Bir yeni gün daha ve yeni yazılar...
Kendimi bildim bileli bazı korkularım var; onlar ne yazık ki kaybolacaklarına iyice yer ediyorlar bünyemde.
Bunlardan biri de uçak korkusu!


İnanır mısın "iş seyahatleri pek sık olmaz, sürekli uçağa binmek zorunda kalmam" meslek seçimi kriterlerimden biriydi. Sadece korkumdan kaçmak için değil, çok sevdiğim için de öğretmen olmaya karar verdim. O da ne??? Her sene düzenlemem gereken bir yurt dışı gezim var. Sürpriz!!! Yere indiğim andan itibaren bu gezi benim için başlıyor ama öncesi... Zaman sanki duruyor, sadece kalp atışımın seslerini duyuyorum. Hareketlerim yavaşlıyor ve uçağın kalkış anı tam bir araf benim için. Dante diyor ki " Seni cehennemden arafa gönderiyoruz, kemer ikaz ışıkları sönünce cennette olacaksın!" Ah Dante ah! Ama benim bir Virgilio'm yok ki?! 

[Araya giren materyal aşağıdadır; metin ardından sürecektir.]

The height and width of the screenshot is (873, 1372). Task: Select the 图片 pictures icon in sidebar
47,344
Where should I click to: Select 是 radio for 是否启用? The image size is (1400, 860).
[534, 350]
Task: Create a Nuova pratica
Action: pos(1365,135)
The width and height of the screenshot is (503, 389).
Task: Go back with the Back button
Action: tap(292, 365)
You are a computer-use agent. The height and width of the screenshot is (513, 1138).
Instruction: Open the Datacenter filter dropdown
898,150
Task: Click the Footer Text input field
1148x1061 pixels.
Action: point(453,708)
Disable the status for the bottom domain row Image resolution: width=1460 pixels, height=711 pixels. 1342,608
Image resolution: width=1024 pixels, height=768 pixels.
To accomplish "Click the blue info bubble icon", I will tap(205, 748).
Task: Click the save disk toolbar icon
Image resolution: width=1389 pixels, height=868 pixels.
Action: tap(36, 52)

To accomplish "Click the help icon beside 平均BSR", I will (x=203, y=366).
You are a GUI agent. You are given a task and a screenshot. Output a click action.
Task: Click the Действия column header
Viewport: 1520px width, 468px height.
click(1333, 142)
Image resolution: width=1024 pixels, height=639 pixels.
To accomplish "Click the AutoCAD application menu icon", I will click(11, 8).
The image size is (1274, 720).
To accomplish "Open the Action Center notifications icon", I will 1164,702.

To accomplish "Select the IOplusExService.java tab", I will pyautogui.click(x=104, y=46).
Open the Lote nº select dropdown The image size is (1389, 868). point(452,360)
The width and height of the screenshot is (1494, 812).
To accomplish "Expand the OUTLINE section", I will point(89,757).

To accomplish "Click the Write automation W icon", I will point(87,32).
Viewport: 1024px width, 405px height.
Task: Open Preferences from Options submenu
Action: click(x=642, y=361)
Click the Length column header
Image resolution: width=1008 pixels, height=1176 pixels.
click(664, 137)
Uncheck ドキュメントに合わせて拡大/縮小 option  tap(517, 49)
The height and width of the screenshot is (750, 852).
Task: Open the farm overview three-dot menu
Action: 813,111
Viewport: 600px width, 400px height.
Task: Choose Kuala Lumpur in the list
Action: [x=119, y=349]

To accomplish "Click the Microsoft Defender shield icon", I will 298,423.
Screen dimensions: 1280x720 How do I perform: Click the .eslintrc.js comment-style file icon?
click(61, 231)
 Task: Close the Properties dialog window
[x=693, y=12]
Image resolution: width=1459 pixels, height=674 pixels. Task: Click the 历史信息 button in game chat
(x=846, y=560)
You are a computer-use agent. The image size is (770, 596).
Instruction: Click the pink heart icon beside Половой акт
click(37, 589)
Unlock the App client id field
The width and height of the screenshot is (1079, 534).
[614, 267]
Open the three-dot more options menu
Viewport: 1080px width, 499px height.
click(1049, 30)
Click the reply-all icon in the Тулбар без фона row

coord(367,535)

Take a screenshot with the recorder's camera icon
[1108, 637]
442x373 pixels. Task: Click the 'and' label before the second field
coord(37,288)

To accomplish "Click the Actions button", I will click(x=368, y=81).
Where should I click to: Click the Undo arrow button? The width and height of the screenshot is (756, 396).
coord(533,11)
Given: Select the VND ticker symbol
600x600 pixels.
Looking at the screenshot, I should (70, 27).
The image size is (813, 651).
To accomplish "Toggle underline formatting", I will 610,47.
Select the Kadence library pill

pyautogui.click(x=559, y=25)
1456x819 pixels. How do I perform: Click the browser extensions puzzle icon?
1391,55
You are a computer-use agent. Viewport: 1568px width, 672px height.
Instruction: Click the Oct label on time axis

Uçak havalanıyor, hele bir de kanatların ordaysam vay halime... Onların sallanışı göz bebeklerimin içinde sanki... İçimden saymaya başlıyorum. 1-2-3... (Eskiden kısık sesle başlayıp yükselen ve tüm yolculuların duyduğu bir sayma stilim vardı. Uçaktan inince de korkunç bir utanç duyduğum için kendimi frenlemeyi öğrendim.) Bulutların üstüne çıkıca işim kolay. Ufak sarsıntılar dışında pek korktuğum olmuyor.

Ve iniş zamanı! Sevinçle karışık başka bir korku. Sonunda ineceğim ve Beatrice beni bekliyor olacak Dante! Beatrice duruma göre cinsiyet değiştirebiliyor:) Büyük ödül lastiklerin yere değdiği an! 

Bilimsel olarak konuyu ele alırsak aslında uçağın düşmesi yüzde çok düşük. Bizim için ürkütücü olansa böyle bir durumda ise kurtulma şansımız çok düşük! Bu konuyu sonraki yazılarımda da ele alacağım. Akşam uçuş var:) Pilotlarımıza ve kabin görevlilerimize sonsuz teşekkürler...

not: bu arada İtalya gezimiz iki senedir müthiş geçti, uçağa binmeye değer!